Log-likelihood reconstruction

Meridian does not store pointwise log-likelihood in its InferenceData by default. meridian-tools reconstructs it automatically when you pass a fitted Meridian model to compute_loo, compute_waic, or compare_models.

The reconstruction:

  1. Recovers unsaved posterior parameters (e.g. geo deviations, tau_g)
  2. Rebuilds the joint distribution from the posterior samples
  3. Computes observation-level log-likelihood
  4. Returns a new InferenceData with the log_likelihood group attached

The original model is never mutated. The reconstruction produces a temporary copy used only for the ArviZ computation.

You can also control this explicitly:

from meridian_tools.log_likelihood import attach_log_likelihood

# Returns new InferenceData with log_likelihood group (original unchanged)
idata_with_ll = attach_log_likelihood(fitted_model, in_place=False)

# Mutates the model's inference_data in place
attach_log_likelihood(fitted_model, in_place=True)

Interpreting the outputs

LOO summary

Field Meaning
elpd_loo Expected log pointwise predictive density (higher is better)
p_loo Effective number of parameters
se Standard error of elpd_loo
warning Whether Pareto k diagnostics indicate unreliable estimates

WAIC summary

Field Meaning
elpd_waic Expected log pointwise predictive density (WAIC estimate)
p_waic Effective number of parameters (WAIC estimate)
se Standard error of elpd_waic
warning Whether posterior variance diagnostics indicate unreliable estimates

Pareto k diagnostics

The pointwise LOO output includes a pareto_k column. Values above 0.7 indicate that the LOO approximation is unreliable for those observations. ArviZ will emit a warning if any Pareto k values exceed the threshold.

Model comparison

When comparing two or more models:

  • elpd_diff — Difference in ELPD from the best model (0 for the best)
  • dse — Standard error of the ELPD difference
  • weight — Stacking weight (how much to trust each model)
  • Models are ranked by ELPD (rank 0 is best)

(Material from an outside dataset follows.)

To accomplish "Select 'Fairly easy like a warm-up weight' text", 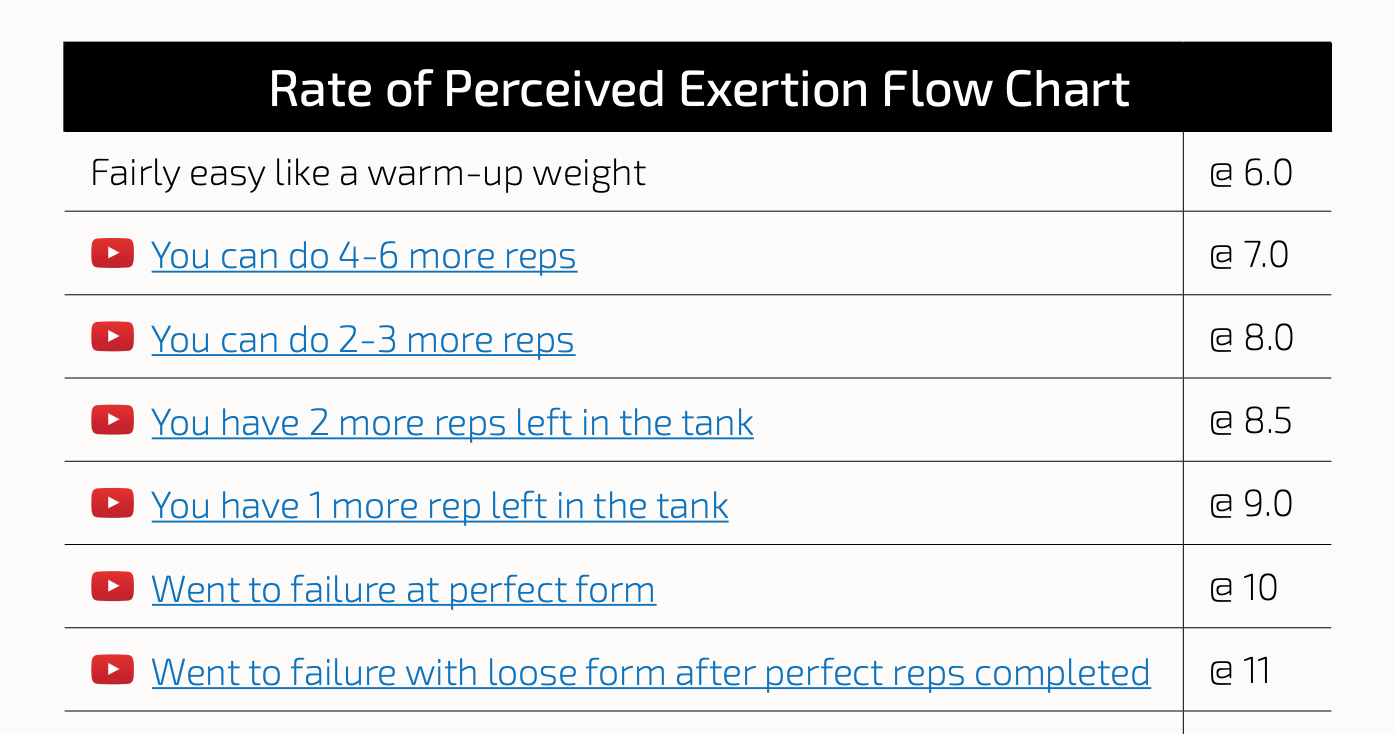I will click(369, 173).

A single-model comparison returns a one-row table with rank=0, elpd_diff=0, and weight=1.0.

Error handling

All model-selection errors are raised as ModelSelectionError with a structured reason_code:

from meridian_tools.model_selection import ModelSelectionError, compute_loo

try:
    result = compute_loo(candidate)
except ModelSelectionError as exc:
    print(exc.reason_code)  # e.g. "holdout_fit_unsupported"
    print(str(exc))         # Human-readable explanation

In the pipeline, these errors are caught and written to model_selection_status.json rather than failing the run.